== TASK ITEM ==
Count every line below that contains "column", then state the total with no other output.

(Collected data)
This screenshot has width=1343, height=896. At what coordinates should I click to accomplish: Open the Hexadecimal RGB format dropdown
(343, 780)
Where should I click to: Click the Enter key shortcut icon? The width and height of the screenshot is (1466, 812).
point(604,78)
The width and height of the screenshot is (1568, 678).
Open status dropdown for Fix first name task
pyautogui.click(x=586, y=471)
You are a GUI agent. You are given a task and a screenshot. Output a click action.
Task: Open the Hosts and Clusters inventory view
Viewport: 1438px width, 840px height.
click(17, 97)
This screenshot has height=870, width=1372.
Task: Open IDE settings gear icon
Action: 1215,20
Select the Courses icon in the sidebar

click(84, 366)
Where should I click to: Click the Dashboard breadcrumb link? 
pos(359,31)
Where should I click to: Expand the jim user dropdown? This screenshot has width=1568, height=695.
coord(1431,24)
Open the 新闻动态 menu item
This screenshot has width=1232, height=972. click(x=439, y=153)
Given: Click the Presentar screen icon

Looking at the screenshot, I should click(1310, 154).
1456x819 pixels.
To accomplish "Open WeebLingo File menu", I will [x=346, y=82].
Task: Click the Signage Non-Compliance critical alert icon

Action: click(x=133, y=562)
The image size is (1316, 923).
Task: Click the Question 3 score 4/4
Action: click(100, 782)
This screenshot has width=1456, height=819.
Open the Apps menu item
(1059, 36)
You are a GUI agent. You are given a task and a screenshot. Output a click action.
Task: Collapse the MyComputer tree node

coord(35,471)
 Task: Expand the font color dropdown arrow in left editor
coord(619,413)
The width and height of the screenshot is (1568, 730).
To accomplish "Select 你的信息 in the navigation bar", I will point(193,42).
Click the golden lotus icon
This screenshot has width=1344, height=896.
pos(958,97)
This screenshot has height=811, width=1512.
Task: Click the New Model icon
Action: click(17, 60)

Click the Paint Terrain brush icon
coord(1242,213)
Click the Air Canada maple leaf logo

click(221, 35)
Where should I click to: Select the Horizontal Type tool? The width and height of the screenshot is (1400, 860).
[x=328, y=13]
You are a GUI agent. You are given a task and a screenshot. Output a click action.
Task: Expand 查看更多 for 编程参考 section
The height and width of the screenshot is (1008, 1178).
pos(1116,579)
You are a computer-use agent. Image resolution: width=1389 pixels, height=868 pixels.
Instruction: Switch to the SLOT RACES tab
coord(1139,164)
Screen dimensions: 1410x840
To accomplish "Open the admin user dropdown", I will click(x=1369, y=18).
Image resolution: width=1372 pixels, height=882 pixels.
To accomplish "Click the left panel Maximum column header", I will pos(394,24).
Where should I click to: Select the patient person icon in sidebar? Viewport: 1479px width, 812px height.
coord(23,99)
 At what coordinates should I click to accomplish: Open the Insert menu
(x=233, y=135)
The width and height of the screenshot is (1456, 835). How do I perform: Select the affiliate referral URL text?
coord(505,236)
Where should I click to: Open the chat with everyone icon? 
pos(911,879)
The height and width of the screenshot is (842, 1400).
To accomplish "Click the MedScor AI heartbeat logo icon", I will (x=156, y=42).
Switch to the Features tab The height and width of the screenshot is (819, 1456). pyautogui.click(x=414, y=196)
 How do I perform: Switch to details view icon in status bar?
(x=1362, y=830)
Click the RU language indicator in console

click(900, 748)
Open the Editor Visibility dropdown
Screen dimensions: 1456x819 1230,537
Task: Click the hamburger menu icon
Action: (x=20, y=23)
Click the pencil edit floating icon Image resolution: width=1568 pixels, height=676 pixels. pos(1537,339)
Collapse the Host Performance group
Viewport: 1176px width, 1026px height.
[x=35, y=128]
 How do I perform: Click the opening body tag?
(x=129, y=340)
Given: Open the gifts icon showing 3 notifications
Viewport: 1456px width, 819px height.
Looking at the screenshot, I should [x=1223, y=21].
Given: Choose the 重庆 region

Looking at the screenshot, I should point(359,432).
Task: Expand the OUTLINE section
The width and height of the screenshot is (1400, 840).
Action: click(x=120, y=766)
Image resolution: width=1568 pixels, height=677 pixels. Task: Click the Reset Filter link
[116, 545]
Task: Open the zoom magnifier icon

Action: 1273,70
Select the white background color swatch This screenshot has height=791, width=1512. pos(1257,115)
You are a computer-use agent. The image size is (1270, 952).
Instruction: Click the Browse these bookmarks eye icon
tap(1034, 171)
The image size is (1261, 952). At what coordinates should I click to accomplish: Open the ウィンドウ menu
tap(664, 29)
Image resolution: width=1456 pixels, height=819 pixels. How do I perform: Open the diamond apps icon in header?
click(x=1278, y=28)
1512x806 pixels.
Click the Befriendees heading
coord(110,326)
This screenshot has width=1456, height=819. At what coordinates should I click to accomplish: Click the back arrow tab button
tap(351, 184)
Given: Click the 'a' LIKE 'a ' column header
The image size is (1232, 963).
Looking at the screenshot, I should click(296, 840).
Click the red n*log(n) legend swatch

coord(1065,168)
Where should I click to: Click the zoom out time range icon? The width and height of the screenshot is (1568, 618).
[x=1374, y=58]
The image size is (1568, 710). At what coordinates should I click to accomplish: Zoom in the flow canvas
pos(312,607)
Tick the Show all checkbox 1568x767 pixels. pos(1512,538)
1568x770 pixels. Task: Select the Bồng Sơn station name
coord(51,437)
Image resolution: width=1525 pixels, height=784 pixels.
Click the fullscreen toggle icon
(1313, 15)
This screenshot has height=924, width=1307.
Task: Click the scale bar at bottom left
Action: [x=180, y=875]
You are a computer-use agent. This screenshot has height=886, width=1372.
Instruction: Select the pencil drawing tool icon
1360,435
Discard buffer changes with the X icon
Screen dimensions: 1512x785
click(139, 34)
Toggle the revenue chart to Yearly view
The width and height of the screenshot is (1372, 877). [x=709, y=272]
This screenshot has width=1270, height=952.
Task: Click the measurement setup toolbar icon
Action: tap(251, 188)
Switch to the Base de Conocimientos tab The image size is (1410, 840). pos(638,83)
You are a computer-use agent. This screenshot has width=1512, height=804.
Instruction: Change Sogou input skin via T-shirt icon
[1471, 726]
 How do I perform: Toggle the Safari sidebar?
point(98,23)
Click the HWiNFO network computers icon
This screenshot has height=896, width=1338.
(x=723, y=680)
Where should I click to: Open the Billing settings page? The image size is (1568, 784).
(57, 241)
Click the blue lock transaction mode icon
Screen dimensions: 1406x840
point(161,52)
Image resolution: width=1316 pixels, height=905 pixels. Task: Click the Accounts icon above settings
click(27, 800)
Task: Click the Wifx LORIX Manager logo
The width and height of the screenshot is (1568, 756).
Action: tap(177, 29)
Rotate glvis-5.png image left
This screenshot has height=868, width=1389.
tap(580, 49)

== OUTPUT FOR THIS EXERCISE ==
2